PROBLEM DETAILS: In the records below, find the line containing "The image size is (634, 897).". Restate it and all the lines after it exactly, and omit the rest.

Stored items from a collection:
........

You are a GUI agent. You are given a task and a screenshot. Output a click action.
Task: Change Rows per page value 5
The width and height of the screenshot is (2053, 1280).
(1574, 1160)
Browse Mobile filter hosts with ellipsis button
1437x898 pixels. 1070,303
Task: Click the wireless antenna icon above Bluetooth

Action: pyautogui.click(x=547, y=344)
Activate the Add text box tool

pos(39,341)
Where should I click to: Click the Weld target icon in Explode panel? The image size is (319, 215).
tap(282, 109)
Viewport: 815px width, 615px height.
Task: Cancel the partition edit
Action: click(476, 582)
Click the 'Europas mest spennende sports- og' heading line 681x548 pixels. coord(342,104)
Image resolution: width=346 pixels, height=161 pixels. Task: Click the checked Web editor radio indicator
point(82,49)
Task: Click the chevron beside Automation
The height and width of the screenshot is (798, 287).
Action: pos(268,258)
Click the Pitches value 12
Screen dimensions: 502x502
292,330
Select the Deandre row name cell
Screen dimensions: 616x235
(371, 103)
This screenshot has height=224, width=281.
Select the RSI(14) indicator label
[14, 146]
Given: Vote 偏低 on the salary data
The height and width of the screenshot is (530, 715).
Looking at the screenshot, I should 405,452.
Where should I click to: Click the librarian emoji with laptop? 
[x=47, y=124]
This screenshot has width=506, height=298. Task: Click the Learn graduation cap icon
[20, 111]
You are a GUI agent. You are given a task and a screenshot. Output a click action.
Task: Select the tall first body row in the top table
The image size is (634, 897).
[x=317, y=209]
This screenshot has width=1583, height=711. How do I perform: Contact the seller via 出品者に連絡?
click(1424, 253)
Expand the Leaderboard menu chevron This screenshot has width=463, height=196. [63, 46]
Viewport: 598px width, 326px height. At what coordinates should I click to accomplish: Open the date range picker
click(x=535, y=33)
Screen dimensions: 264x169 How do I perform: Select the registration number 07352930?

........

SOLUTION TO THIS EXERCISE:
The image size is (634, 897).
[x=317, y=209]
This screenshot has width=1583, height=711. How do I perform: Contact the seller via 出品者に連絡?
click(1424, 253)
Expand the Leaderboard menu chevron This screenshot has width=463, height=196. [63, 46]
Viewport: 598px width, 326px height. At what coordinates should I click to accomplish: Open the date range picker
click(x=535, y=33)
Screen dimensions: 264x169 How do I perform: Select the registration number 07352930?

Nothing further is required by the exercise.